— begin Working data —

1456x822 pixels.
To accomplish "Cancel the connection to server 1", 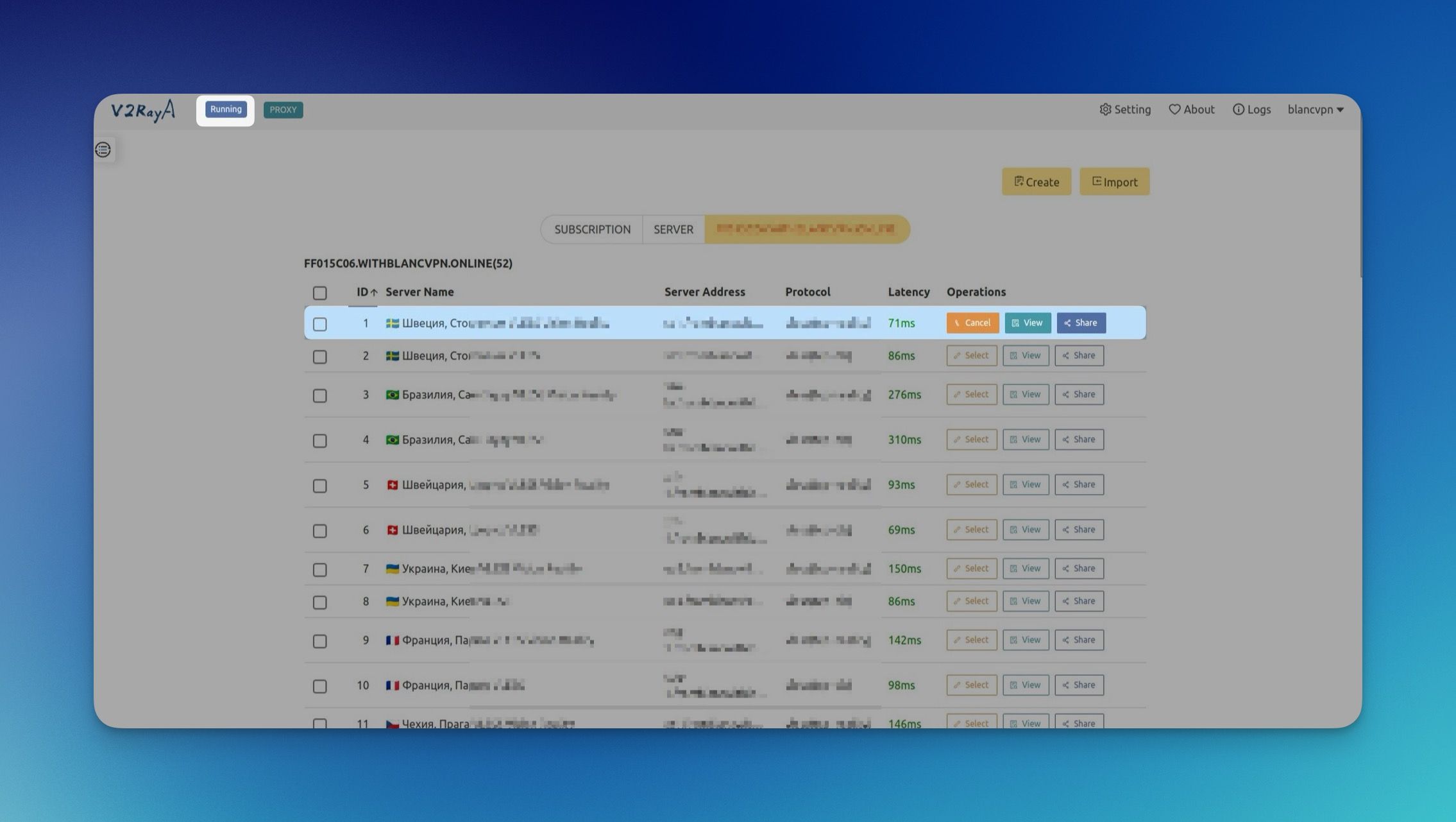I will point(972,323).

— end Working data —
— begin Working data —

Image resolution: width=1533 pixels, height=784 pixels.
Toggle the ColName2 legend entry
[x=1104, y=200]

— end Working data —

[Required task] Reproduce verbatim the data from the line containing "Image resolution: width=1533" through the line containing "[x=1104, y=200]", both included.

[Solution to the exercise]
Image resolution: width=1533 pixels, height=784 pixels.
Toggle the ColName2 legend entry
[x=1104, y=200]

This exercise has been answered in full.